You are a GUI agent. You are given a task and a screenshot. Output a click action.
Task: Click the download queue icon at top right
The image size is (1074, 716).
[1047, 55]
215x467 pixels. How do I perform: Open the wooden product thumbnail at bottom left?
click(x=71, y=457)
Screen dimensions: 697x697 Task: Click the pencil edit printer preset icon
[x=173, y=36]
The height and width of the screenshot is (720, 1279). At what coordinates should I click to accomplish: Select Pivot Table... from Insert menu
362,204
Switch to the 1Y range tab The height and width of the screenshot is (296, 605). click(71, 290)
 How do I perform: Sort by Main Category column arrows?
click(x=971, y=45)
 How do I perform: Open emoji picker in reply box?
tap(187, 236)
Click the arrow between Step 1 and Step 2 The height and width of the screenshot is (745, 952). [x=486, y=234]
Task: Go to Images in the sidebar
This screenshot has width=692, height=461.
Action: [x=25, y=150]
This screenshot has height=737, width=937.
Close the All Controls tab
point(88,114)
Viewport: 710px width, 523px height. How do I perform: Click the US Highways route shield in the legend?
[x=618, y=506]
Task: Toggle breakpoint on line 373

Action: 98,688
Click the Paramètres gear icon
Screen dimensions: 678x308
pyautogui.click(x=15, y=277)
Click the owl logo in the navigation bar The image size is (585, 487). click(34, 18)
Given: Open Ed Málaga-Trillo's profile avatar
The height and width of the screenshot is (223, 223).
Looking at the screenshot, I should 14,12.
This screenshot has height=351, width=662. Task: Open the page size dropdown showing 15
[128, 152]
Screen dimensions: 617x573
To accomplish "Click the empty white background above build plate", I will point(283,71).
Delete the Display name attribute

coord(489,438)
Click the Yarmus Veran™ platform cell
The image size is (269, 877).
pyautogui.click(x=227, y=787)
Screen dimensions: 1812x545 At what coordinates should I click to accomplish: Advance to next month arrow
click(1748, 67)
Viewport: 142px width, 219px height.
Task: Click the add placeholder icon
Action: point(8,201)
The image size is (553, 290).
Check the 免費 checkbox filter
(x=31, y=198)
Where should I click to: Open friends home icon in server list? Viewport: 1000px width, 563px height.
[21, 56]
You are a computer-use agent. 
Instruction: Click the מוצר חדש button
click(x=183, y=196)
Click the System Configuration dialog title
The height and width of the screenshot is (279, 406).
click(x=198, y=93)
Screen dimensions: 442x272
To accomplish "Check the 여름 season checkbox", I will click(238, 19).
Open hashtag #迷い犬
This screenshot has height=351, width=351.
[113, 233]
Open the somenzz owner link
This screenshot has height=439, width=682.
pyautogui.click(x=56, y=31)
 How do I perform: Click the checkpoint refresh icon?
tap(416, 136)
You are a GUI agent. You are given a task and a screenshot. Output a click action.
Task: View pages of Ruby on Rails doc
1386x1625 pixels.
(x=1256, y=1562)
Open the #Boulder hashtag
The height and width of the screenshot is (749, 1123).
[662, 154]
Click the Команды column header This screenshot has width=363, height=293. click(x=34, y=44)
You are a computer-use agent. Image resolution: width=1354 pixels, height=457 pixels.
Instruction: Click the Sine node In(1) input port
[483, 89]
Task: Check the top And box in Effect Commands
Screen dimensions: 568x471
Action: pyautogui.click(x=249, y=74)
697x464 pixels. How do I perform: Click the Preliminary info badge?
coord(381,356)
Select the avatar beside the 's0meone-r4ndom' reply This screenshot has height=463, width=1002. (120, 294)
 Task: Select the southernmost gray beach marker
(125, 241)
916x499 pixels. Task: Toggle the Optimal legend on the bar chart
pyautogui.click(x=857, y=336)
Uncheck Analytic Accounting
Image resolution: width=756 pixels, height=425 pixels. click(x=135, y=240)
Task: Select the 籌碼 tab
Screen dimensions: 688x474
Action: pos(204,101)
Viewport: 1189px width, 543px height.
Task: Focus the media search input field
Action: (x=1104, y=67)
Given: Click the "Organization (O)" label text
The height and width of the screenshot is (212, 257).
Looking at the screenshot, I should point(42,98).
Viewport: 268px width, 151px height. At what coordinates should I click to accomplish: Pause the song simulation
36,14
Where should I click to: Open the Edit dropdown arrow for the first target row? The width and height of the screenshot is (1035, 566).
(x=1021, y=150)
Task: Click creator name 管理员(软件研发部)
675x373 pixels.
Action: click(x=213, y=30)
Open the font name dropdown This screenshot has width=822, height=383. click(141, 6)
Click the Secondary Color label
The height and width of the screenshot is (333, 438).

Task to carry out:
Copy out the records exactly, from the line containing "How do I perform: Click the checkpoint" through the end of the records, including both of those lines.

Response below:
 How do I perform: Click the checkpoint refresh icon?
tap(416, 136)
You are a GUI agent. You are given a task and a screenshot. Output a click action.
Task: View pages of Ruby on Rails doc
1386x1625 pixels.
(x=1256, y=1562)
Open the #Boulder hashtag
The height and width of the screenshot is (749, 1123).
[662, 154]
Click the Команды column header This screenshot has width=363, height=293. click(x=34, y=44)
You are a computer-use agent. Image resolution: width=1354 pixels, height=457 pixels.
Instruction: Click the Sine node In(1) input port
[483, 89]
Task: Check the top And box in Effect Commands
Screen dimensions: 568x471
Action: pyautogui.click(x=249, y=74)
697x464 pixels. How do I perform: Click the Preliminary info badge?
coord(381,356)
Select the avatar beside the 's0meone-r4ndom' reply This screenshot has height=463, width=1002. (120, 294)
 Task: Select the southernmost gray beach marker
(125, 241)
916x499 pixels. Task: Toggle the Optimal legend on the bar chart
pyautogui.click(x=857, y=336)
Uncheck Analytic Accounting
Image resolution: width=756 pixels, height=425 pixels. click(x=135, y=240)
Task: Select the 籌碼 tab
Screen dimensions: 688x474
Action: pos(204,101)
Viewport: 1189px width, 543px height.
Task: Focus the media search input field
Action: (x=1104, y=67)
Given: Click the "Organization (O)" label text
The height and width of the screenshot is (212, 257).
Looking at the screenshot, I should point(42,98).
Viewport: 268px width, 151px height. At what coordinates should I click to accomplish: Pause the song simulation
36,14
Where should I click to: Open the Edit dropdown arrow for the first target row? The width and height of the screenshot is (1035, 566).
(x=1021, y=150)
Task: Click creator name 管理员(软件研发部)
675x373 pixels.
Action: click(x=213, y=30)
Open the font name dropdown This screenshot has width=822, height=383. click(141, 6)
Click the Secondary Color label
The height and width of the screenshot is (333, 438).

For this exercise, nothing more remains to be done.